┌─ EXERCISE DATA

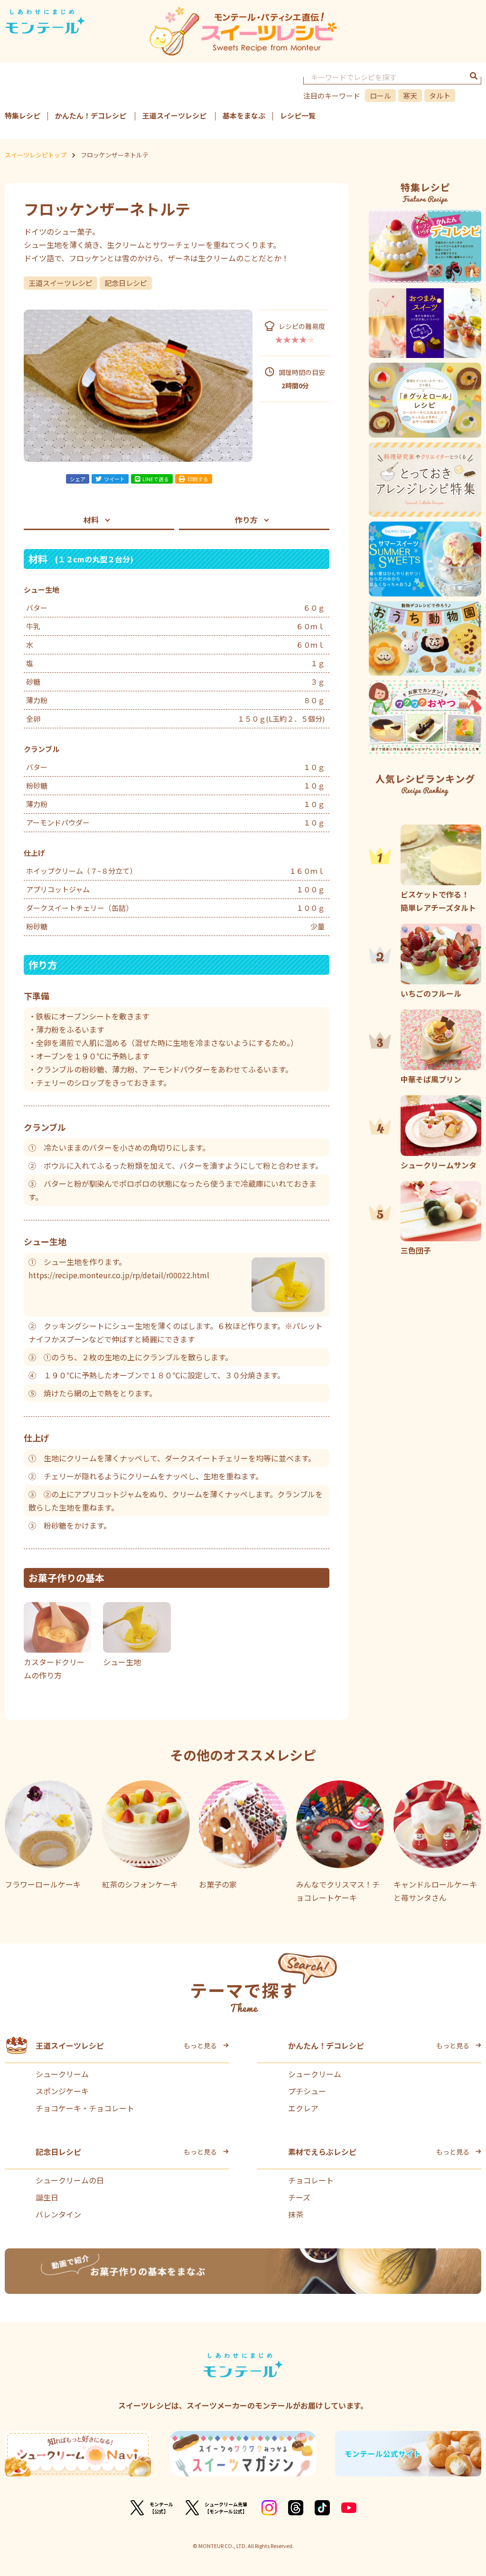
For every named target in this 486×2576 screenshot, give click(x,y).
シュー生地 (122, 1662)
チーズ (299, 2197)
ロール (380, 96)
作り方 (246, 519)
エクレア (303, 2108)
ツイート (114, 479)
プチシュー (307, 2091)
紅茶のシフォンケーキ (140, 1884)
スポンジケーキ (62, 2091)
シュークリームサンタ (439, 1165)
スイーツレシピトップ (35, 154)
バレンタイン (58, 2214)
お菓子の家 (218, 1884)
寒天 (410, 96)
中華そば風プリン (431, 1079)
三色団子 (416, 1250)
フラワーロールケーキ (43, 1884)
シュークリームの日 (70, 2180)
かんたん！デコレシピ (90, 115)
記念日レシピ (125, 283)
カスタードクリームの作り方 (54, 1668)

└─

WORK TASK >>
Take the line containing "シュー生地 (122, 1662)" as the first line and the last line of the data above as the final one. Write out these lines and all between them exactly.

RESULT OF THE TASK >>
シュー生地 (122, 1662)
チーズ (299, 2197)
ロール (380, 96)
作り方 (246, 519)
エクレア (303, 2108)
ツイート (114, 479)
プチシュー (307, 2091)
紅茶のシフォンケーキ (140, 1884)
スポンジケーキ (62, 2091)
シュークリームサンタ (439, 1165)
スイーツレシピトップ (35, 154)
バレンタイン (58, 2214)
お菓子の家 (218, 1884)
寒天 (410, 96)
中華そば風プリン (431, 1079)
三色団子 (416, 1250)
フラワーロールケーキ (43, 1884)
シュークリームの日 (70, 2180)
かんたん！デコレシピ (90, 115)
記念日レシピ (125, 283)
カスタードクリームの作り方 (54, 1668)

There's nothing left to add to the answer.